Efectos de la negociación de deudas para pequeños comerciantes
Una vez verificado el cumplimiento de los requisitos, el conciliador acepta la solicitud y fija la audiencia de negociación. Conforme al artículo 543 del Código General del Proceso, cuando el deudor sea comerciante, la aceptación debe inscribirse inmediatamente en el registro mercantil de la cámara de comercio de su domicilio.
El artículo 544 determina que la negociación tiene una duración inicial de sesenta días, contados desde la firmeza de la aceptación. El término puede prorrogarse por treinta días adicionales y, tratándose de un comerciante, puede extenderse hasta por otros noventa días cuando exista el voto favorable de la mayoría exigida por la norma.

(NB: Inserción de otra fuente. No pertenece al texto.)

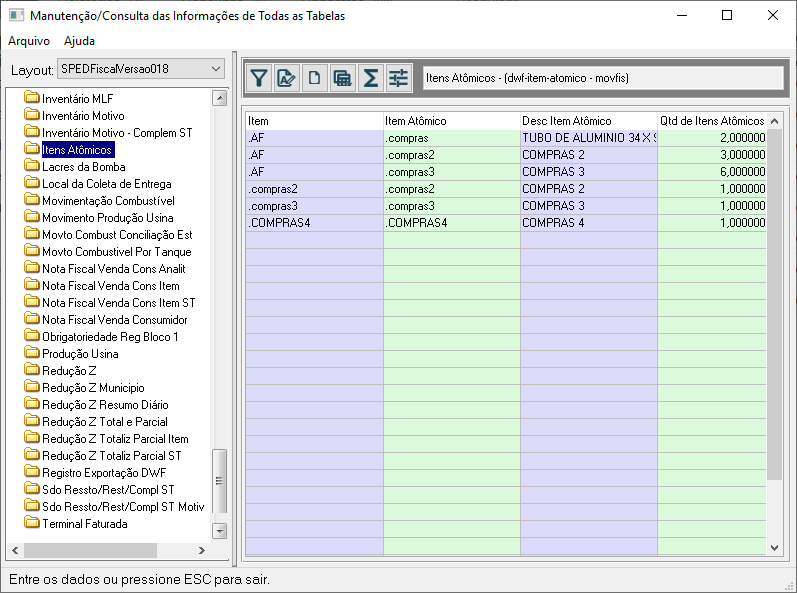Select Inventário MLF table in tree
The height and width of the screenshot is (593, 797).
point(77,99)
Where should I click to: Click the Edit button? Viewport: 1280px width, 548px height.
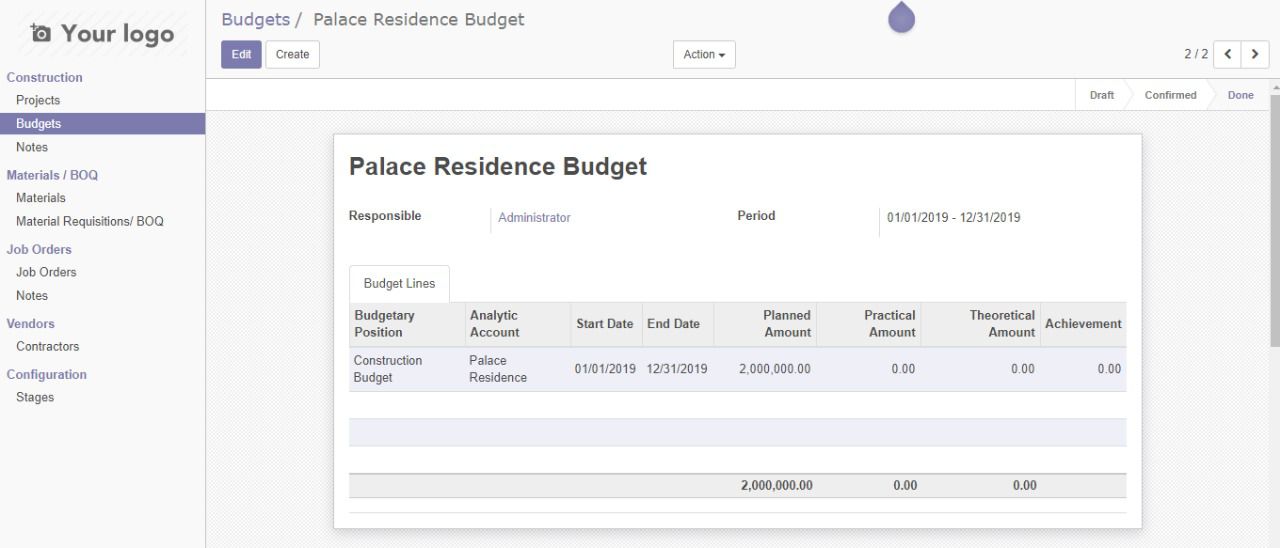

La negociación de deudas para comerciantes, la defensa frente a procesos ejecutivos y la reorganización contractual del negocio deben integrarse con una adecuada asesoría legal empresarial, especialmente cuando existen créditos garantizados, obligaciones fiscales, contratos de arrendamiento, pasivos laborales o bienes sometidos a medidas cautelares.
En conclusión, la reforma no ofrece una eliminación automática de las deudas, sino un procedimiento jurídico para ordenar el pasivo, contener las acciones individuales de cobro y construir una solución colectiva.
La viabilidad del trámite dependerá de la calidad de la información presentada, del cumplimiento de los presupuestos legales y de la formulación de un acuerdo compatible con la capacidad económica del pequeño comerciante.